WORK TO COMPLETE ▸ Report every line of the data that contains the word "Task", treating uppercase and lowercase letters as different.

• • • • •

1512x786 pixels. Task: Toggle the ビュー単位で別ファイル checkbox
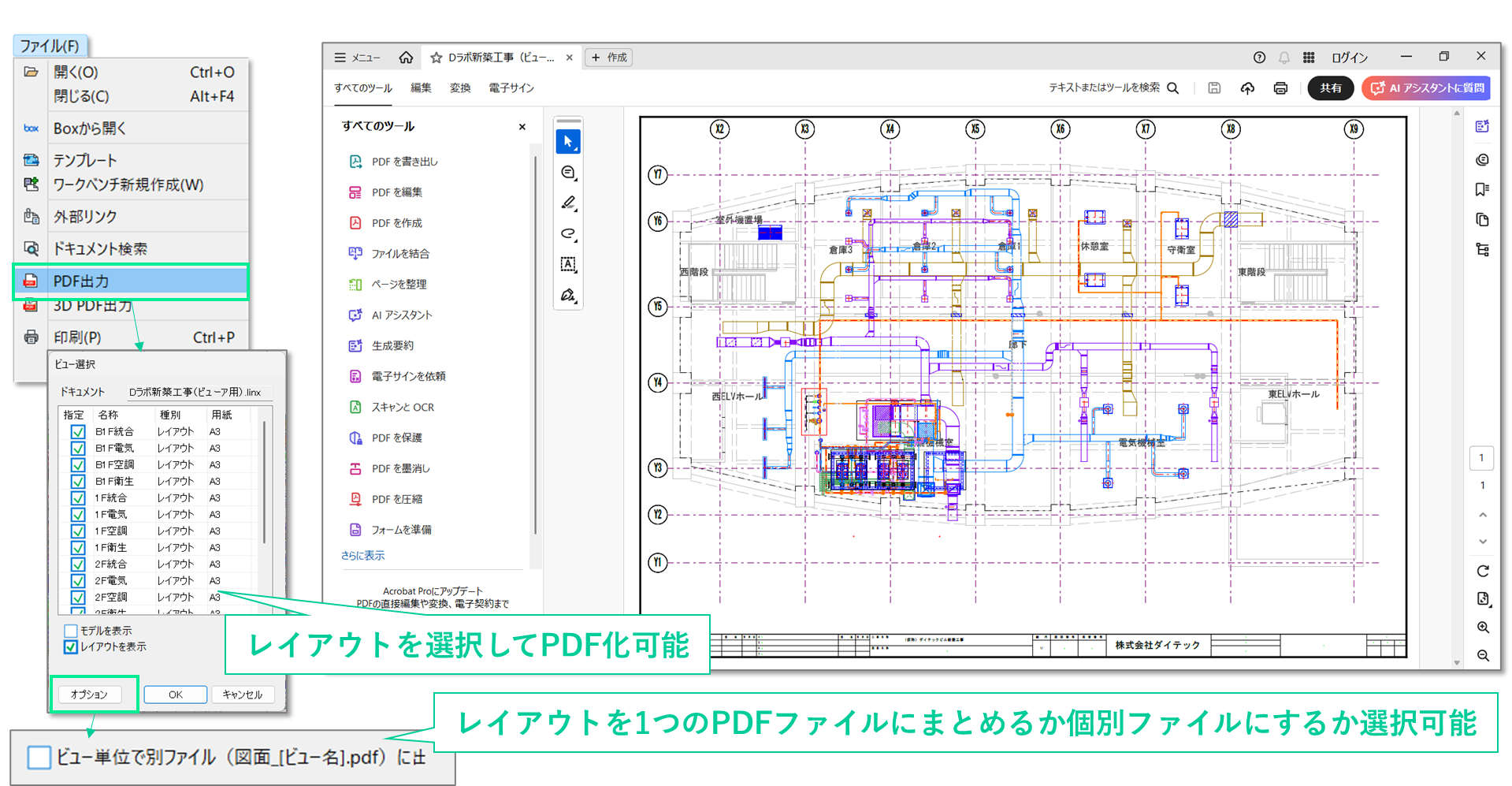(39, 758)
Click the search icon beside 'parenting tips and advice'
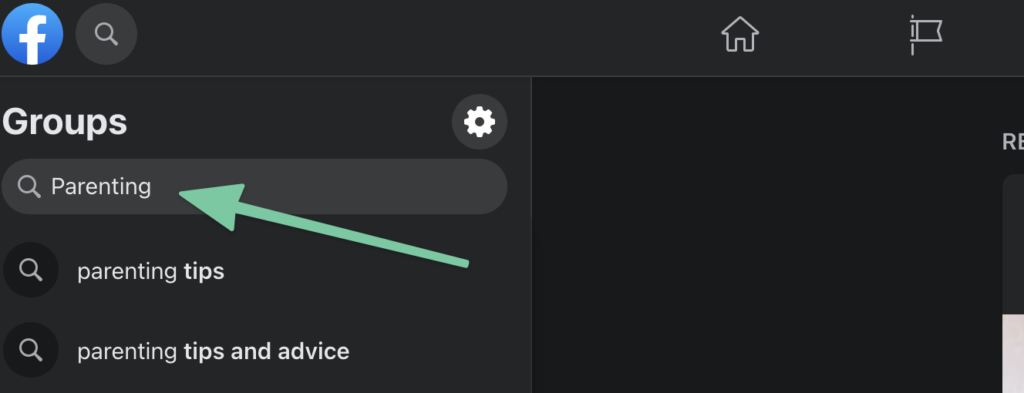 [x=31, y=350]
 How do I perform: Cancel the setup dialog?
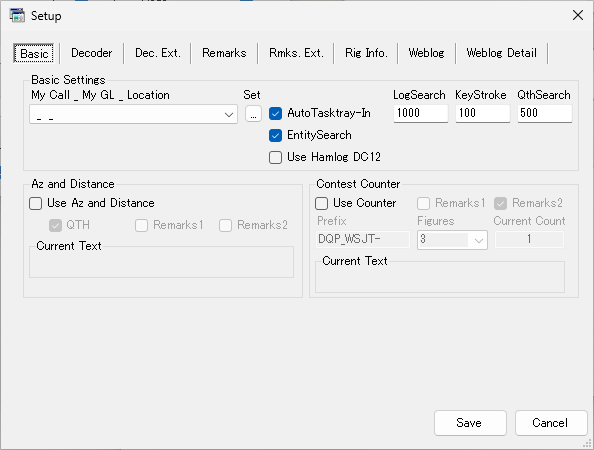coord(551,423)

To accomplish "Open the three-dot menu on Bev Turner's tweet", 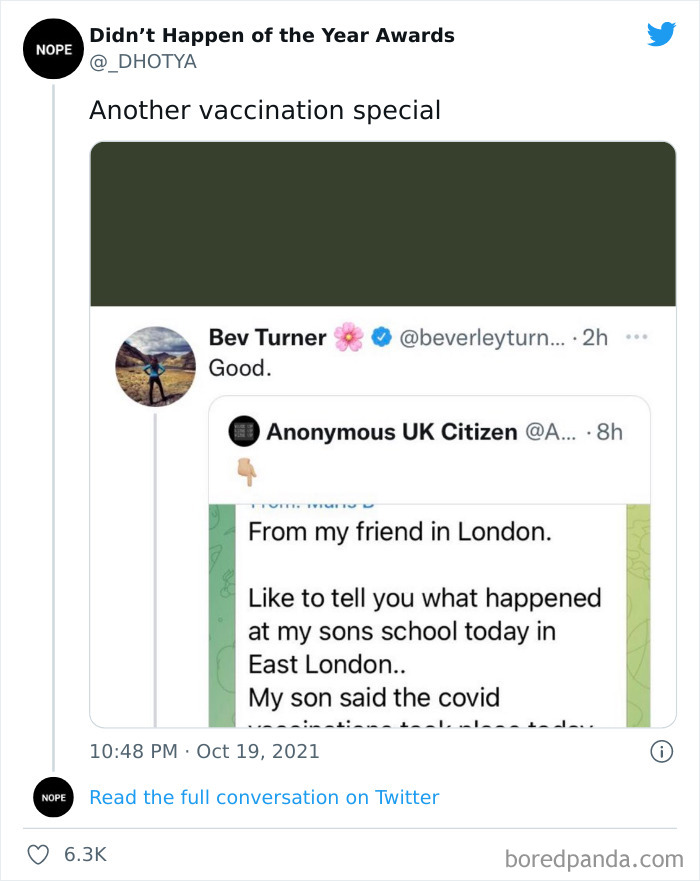I will (x=636, y=337).
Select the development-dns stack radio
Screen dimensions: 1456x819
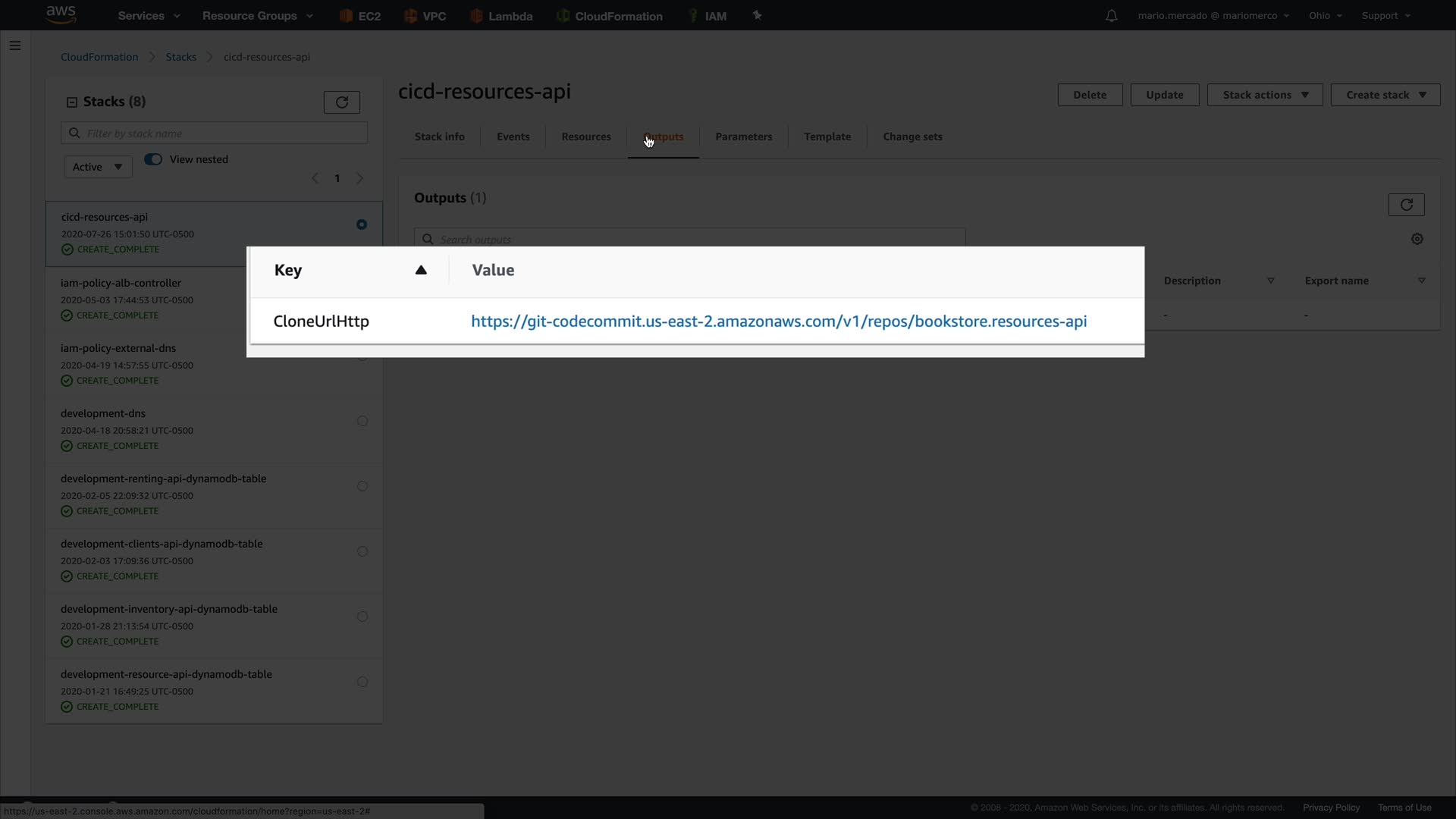click(x=362, y=421)
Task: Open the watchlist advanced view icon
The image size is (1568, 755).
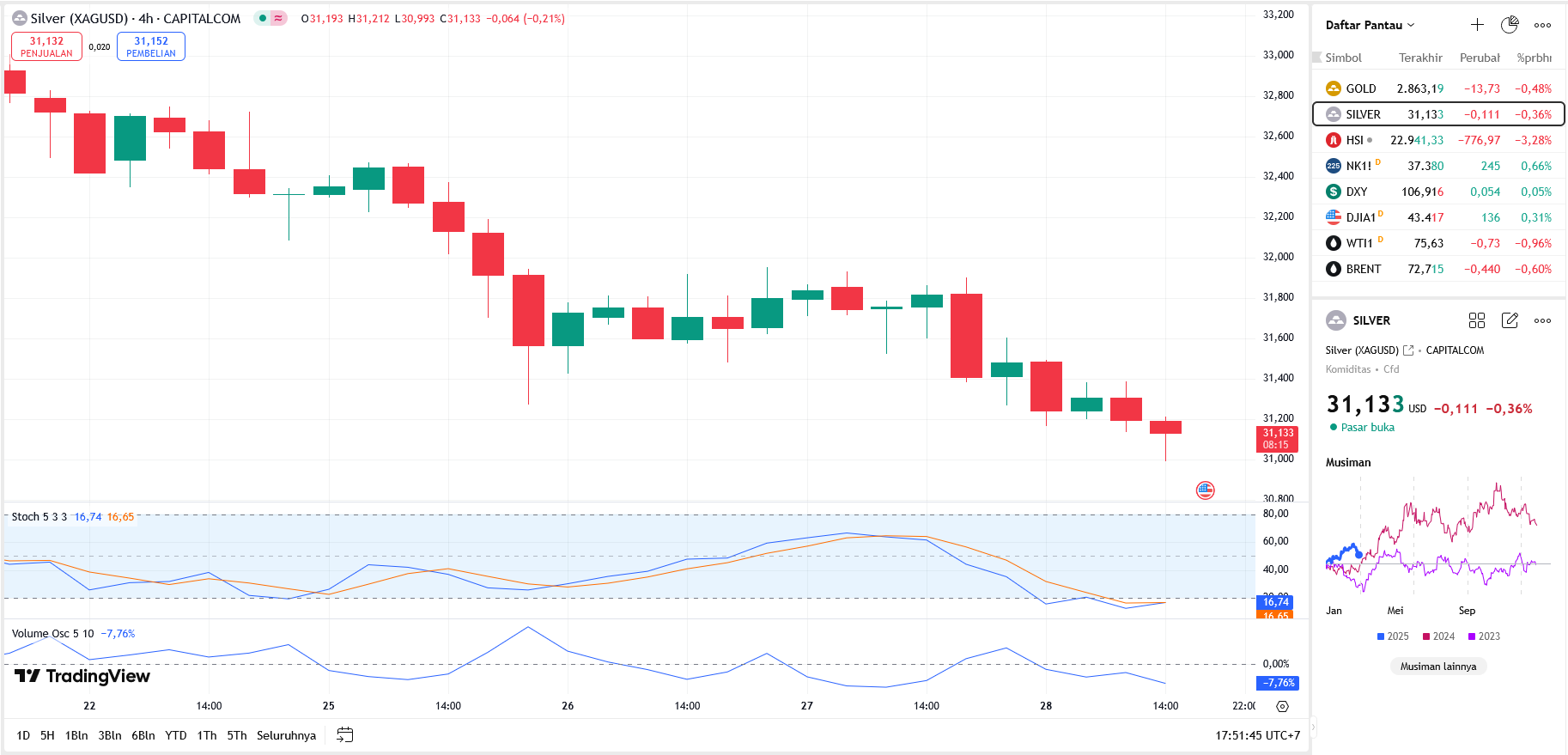Action: 1509,25
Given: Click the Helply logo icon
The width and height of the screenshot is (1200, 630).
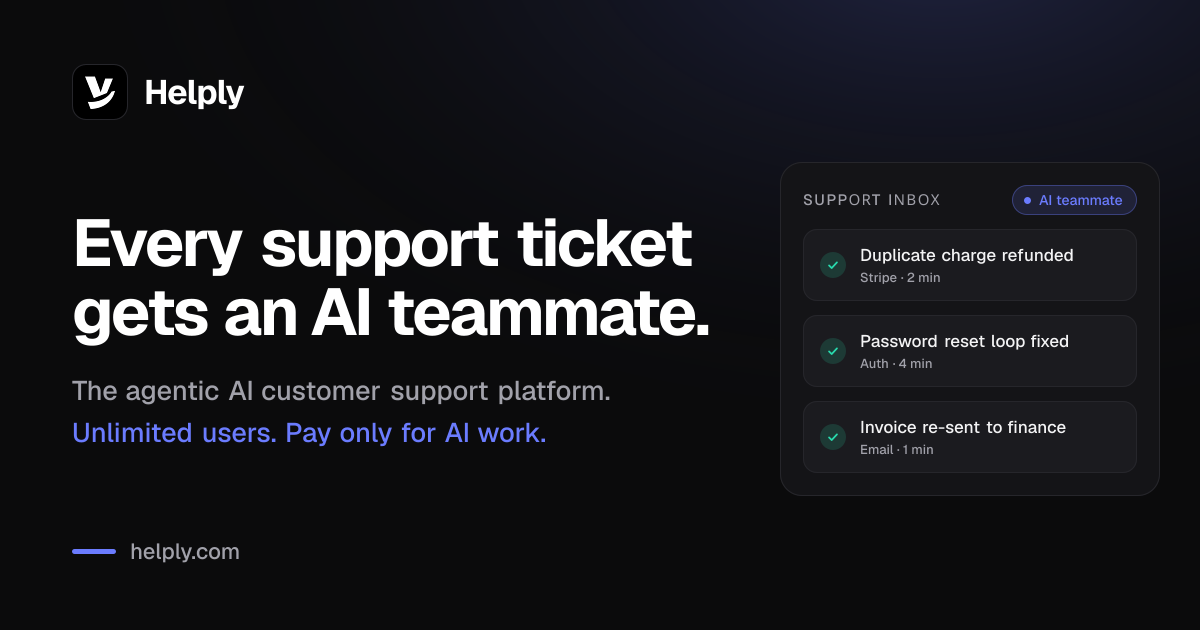Looking at the screenshot, I should point(100,92).
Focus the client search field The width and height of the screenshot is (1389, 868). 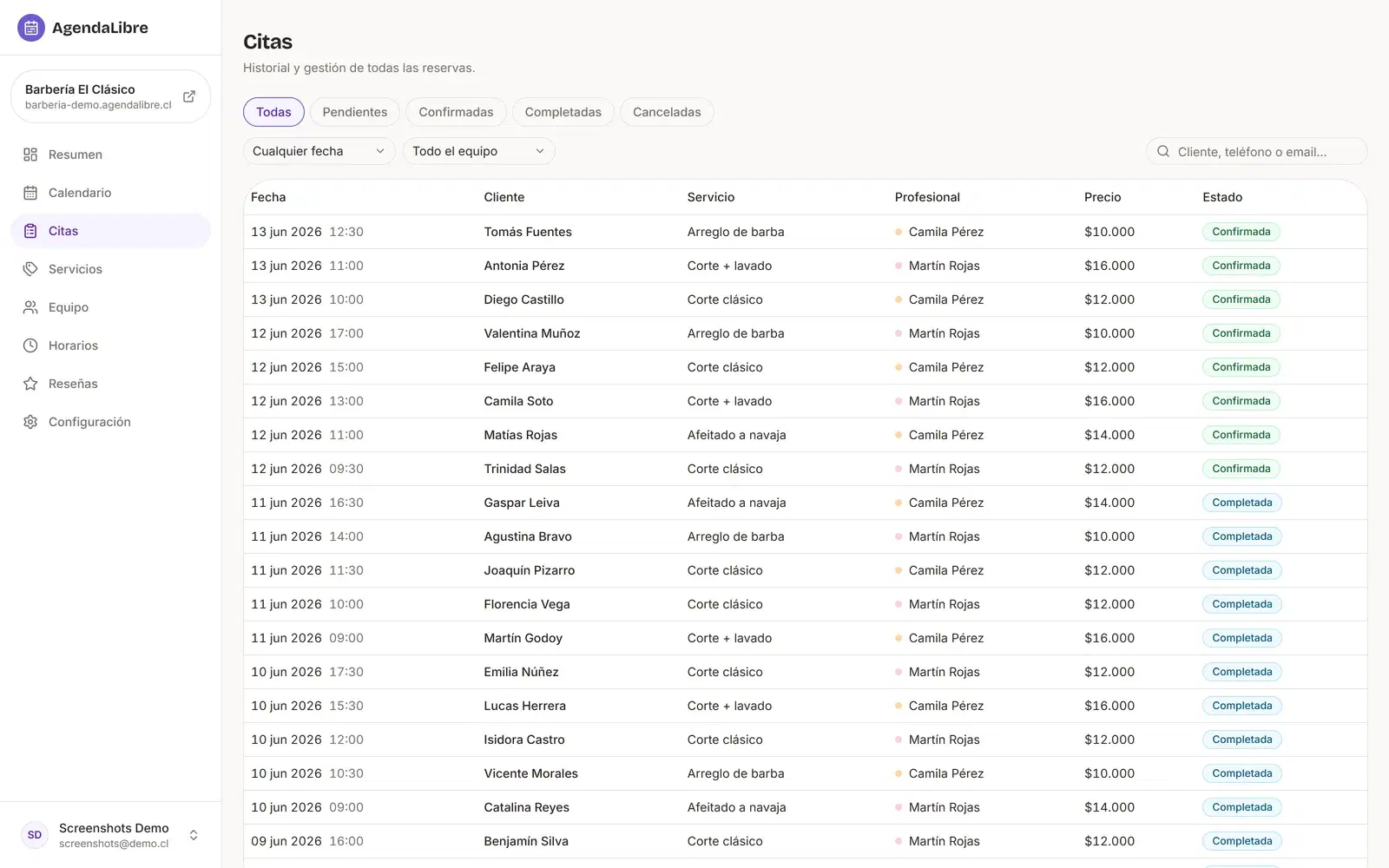tap(1256, 151)
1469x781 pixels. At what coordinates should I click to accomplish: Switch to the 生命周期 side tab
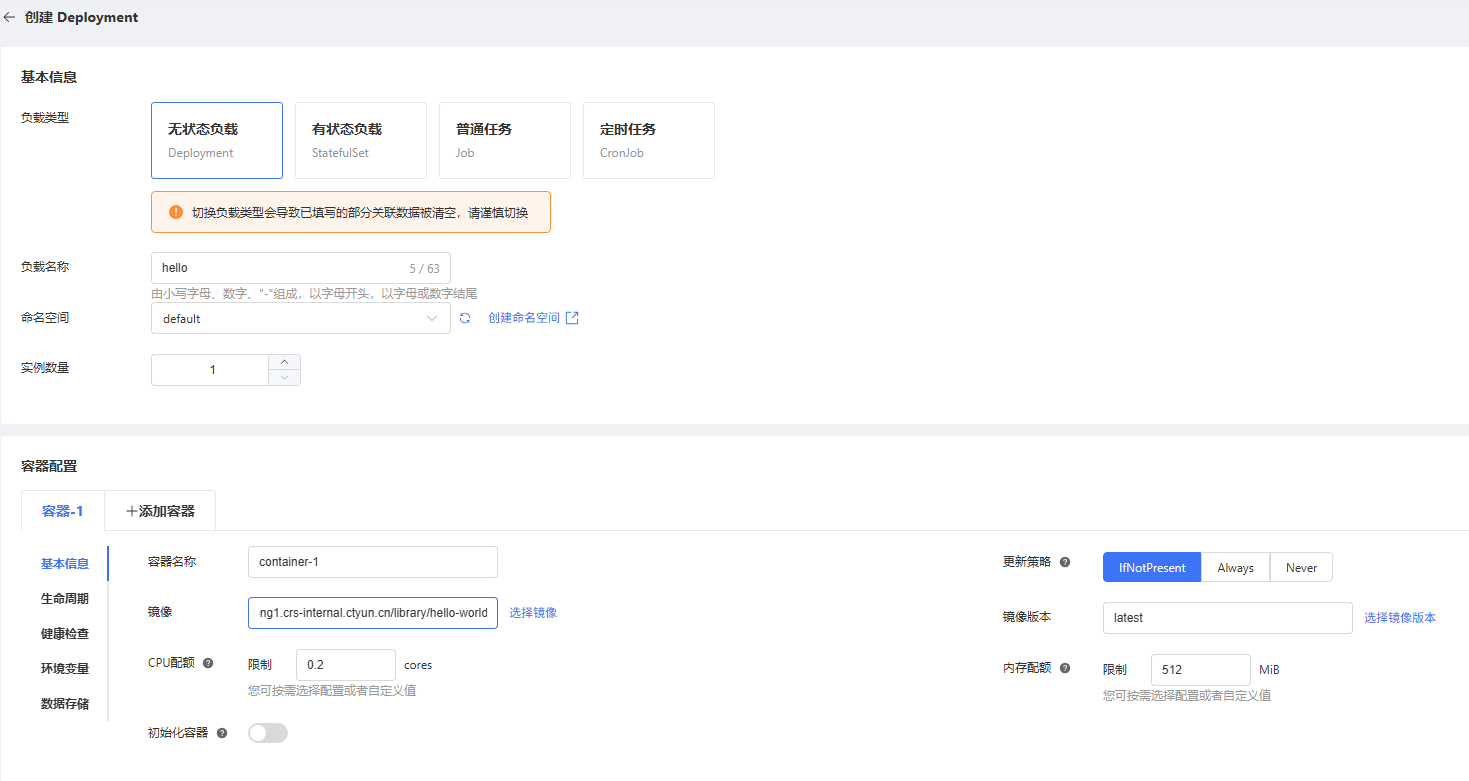pos(64,599)
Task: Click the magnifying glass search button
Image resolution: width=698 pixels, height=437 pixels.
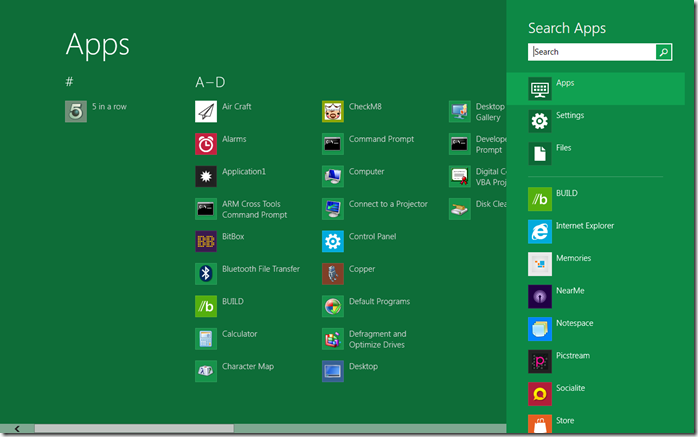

• • • • •

FINISHED EXERCISE ▸
1512x786 pixels. Task: Toggle the ビュー単位で別ファイル checkbox
Task: Open the watchlist advanced view icon
Task: Click the magnifying glass search button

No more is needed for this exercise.